I'm trying to integrate Liferay with CAS and AD. So far I did:

1. Integrate CAS with AD - I can login in CAS using user/pass from AD
2. Integrate Liferay with AD (I think) - I can test LDAP connection or get users from LDAP, but have can't login into Liferay using user/pass from AD. But maybe it's because of CAS configuration?

Anyway, when I login in Liferay using CAS i login successfully (CAS says that, and in logs I can see "<AuthenticationHandler: org.jasig.cas.adaptors.ldap.BindLdapAuthenticationHandler successfully authenticated the user which provided the following credentials: [username: user]>"), but Liferay doesn't seem to accept this fact. I still can see only "guest" pages. Only when I login using Liferay login portlet I'm recognized and allowed to do more.

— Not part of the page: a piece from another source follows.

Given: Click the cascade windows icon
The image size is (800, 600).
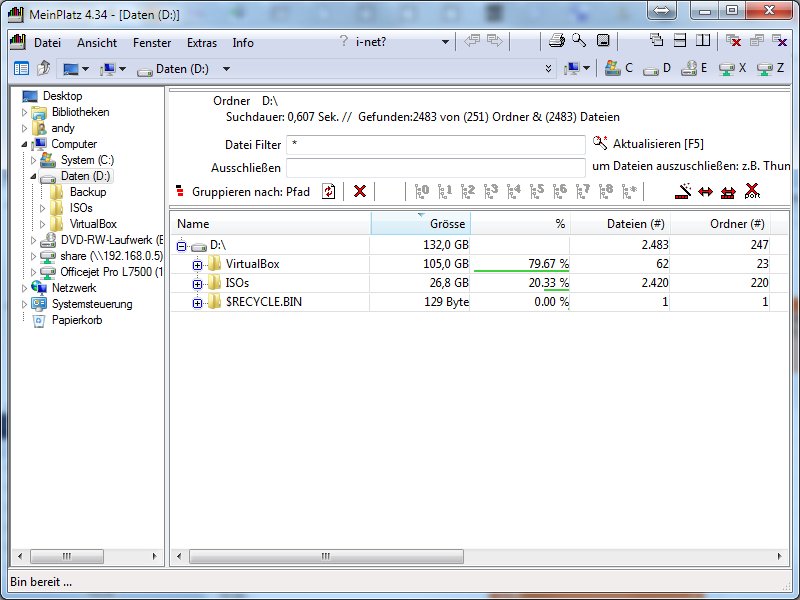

Besides, one thing is still not clear to me - do I have to setup logging in using screen name? Or all of this can be done using logging in using email address?

I do also have one more problem, I don't see how can I configure CAS so that it doesn't prevent me from seeing my private pages. No matter what I click I'm still returned to /web/guest/home. Can anyone tell me what I did wrong?

Regards

Jacek Bilski

Hi Jacek!
I have the same problem. All I know is that after loging in with CAS the user isn't recognized: it's just "liferay.com.default".
The only thing I can do is to search where the user name is set and update it with the CAS user.
Have you solved this question? It would be helpful
If I find out something, I'll write it down here.
Thanks
Juan Fernández

how to configure ldap with cas server
we are using liferay 4.3
tomcat 5

Hi everybody.

Im having the same problem. I have Installed Liferay 5.2 and I have my CAS (with LDAP handler) working. I have tested my CAS and works fine with other applications.

Now when I enter the portal Im redirected to Cas login page, I login succesfully, and redirected to the portal. Then I must login again.

What I want is to integrate the login, so I think I should configure Liferay with the Acegi filters to make an autologin with the ticket sended by CAS.

I dont understand the integration that offers Liferay with CAS if I have to authenticate twice.

Anyway, there are some guides about integrating Liferay with CAS, but for old versions of Liferay

Ok, problem solved

I changed the configuration in my portal-ext.properties (I think its not necessary)

#
# CAS Auth
#
auto.login.hooks=com.liferay.portal.security.auth.BasicAutoLogin,com.liferay.portal.security.auth.CASAutoLogin

and I exported my cert to the cacerts in the jre within the tomcat bundle.

I think Liferay should have another param to set the url of the trustStore (like standard CAS configuration)

Anyone

Please help us in configuring Liferay,if CAS is running on different machine.

I was able to confidure Liferay,if CAS & Liferay runs onthe same machine.